Mesola red deer resemble other small Mediterranean populations of red deer, such as the Spanish red deer and the Corsican red deer. Stags average 110 kg in weight, while hinds average 75 kg.
Adult stags are approximately 184 cm long on average and 108 cm at the shoulder, while hinds average 167 cm long and 95 cm tall.

Mesola red deer are generally paedomorphic compared to other red deer. Antler growth is delayed and often retains a juvenile-like form. The tines are small and have fewer points than larger subspecies, most commonly six, and the bez and crown tines are commonly absent and are only observed in fully mature stags; when the crown is present, it is typically rudimentary and cup-like. The summer coat of Mesola red deer retains visible yellow spotting in all age groups, whereas this is lost in mature specimens of other populations.

==Distribution==

The Mesola red deer is found primarily in the Bosco della Mesola Nature Reserve, a 835.70 ha area in the comune of Mesola, Province of Ferrara, Emilia-Romagna. A second population was established in the Natural Regional Park of Serre in 2023.

===Former range===

The Italian red deer was historically widely distributed across the Italian Peninsula, but was extirpated from most of its range beginning in the Middle Ages due to deforestation and overhunting. A population survived on the coast of the Po Valley in a continuous stretch of forest extending between the Po delta and the outskirts of Ravenna, which grew on a sandy area separated from the mainland by wetlands and lagoons. The northernmost tract of this woodland was used by Duke Alfonso II d'Este of Ferrara as a hunting park for both the red deer and the fallow deer until its dismantlement in 1598. The remaining parts of the forest were cleared over the following centuries except for the Mesola wood itself, which was surrounded by swampland that rendered it difficult to access overland. During the 20th century, the last red deer in the Alps and the Apennines died off, leaving the Mesola herd as the only surviving population of the subspecies. Reestablished deer populations in Italy have since consisted of central European red deer and some hybrids of red deer with North American elk, due to both natural spread through the Alps and to the use of European stock in reintroduction programs.

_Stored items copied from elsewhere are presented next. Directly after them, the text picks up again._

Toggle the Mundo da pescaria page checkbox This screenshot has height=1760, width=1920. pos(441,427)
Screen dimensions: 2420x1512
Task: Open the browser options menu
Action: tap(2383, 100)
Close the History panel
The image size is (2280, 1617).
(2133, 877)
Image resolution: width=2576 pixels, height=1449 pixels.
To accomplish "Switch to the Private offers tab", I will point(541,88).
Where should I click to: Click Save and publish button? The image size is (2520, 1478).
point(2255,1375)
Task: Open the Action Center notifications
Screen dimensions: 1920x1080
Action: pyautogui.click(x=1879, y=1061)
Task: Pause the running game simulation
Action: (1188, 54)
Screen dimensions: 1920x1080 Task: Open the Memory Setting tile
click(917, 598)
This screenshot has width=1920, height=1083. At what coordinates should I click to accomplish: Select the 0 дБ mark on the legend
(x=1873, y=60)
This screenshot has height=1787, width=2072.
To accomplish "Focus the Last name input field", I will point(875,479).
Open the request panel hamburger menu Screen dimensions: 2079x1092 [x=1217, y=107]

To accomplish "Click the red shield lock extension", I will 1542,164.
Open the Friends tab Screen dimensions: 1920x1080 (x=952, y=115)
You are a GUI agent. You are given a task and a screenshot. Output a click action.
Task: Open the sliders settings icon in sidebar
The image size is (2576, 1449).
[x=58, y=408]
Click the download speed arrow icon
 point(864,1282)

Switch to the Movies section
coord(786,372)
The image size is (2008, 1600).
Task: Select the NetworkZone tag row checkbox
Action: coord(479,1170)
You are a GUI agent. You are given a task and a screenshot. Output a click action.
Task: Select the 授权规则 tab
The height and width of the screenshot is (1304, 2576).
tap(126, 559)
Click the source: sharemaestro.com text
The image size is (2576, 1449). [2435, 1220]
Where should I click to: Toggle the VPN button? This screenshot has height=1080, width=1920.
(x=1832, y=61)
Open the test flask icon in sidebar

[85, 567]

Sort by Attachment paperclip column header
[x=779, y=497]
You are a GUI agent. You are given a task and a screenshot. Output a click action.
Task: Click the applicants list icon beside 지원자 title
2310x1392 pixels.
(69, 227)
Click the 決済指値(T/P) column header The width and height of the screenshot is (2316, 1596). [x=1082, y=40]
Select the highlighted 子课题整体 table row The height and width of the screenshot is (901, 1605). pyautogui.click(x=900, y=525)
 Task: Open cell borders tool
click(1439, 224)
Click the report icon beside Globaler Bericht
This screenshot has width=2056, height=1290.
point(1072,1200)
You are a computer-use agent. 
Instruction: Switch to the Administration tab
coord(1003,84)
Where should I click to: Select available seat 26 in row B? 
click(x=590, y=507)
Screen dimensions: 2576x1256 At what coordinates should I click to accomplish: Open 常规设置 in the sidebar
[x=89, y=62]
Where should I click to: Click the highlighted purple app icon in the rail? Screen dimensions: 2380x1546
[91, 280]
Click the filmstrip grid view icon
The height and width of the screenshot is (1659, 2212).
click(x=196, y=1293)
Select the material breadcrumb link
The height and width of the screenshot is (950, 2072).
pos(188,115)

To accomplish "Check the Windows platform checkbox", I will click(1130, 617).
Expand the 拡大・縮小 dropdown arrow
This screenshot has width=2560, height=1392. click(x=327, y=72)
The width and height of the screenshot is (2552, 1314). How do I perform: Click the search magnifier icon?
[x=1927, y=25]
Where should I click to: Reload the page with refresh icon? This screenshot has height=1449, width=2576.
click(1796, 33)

==Conservation and threats==

Over the first few decades of the 1900s, the population of Mesola deer fluctuated between 160 and 300 individuals, with approximately 25 to 40 per year being harvested in hunts. Due to further exploitation of the wood during World War II, the population dropped to a historic minimum of 10 between 1943 and 1947. The wood was acquired by the National Forestry Service in 1954, after which the deer population fluctuated but tended to rise, eventually reaching an approximate 150 specimens in 2010 and 300 by 2023. Conservation measures have included re-seeding of grazing pastures, the providing of supplementary food during the winter, and the culling of competing fallow deer. These efforts corresponded with an increase in the quality of antler growth in stags, most prominently a significant reduction in the quantity of antler-less yearlings and in the reappearance of stags with visible crowns and bez tines, which had otherwise been absent.

A second population of Italian red deer was established in the Natural Regional Park of Serre by the Italian branch of the WWF. Fifty specimens were released in various stages over the winter months of 2023, with the first two fawns in the region being born the following summer. Conservation efforts have included efforts to maintain distance between deer and agricultural areas in order to avoid the formation of negative cultural perceptions around the animals.

The primary risks to the Mesola red deer are its small population and its limited genetic diversity due to having undergone several genetic bottlenecks as its range shrunk, both of which limit its ability to cope with environmental shifts. A secondary threat is competition with fallow deer, which shares with it a significant part of its diet while being more tolerant of crowded conditions.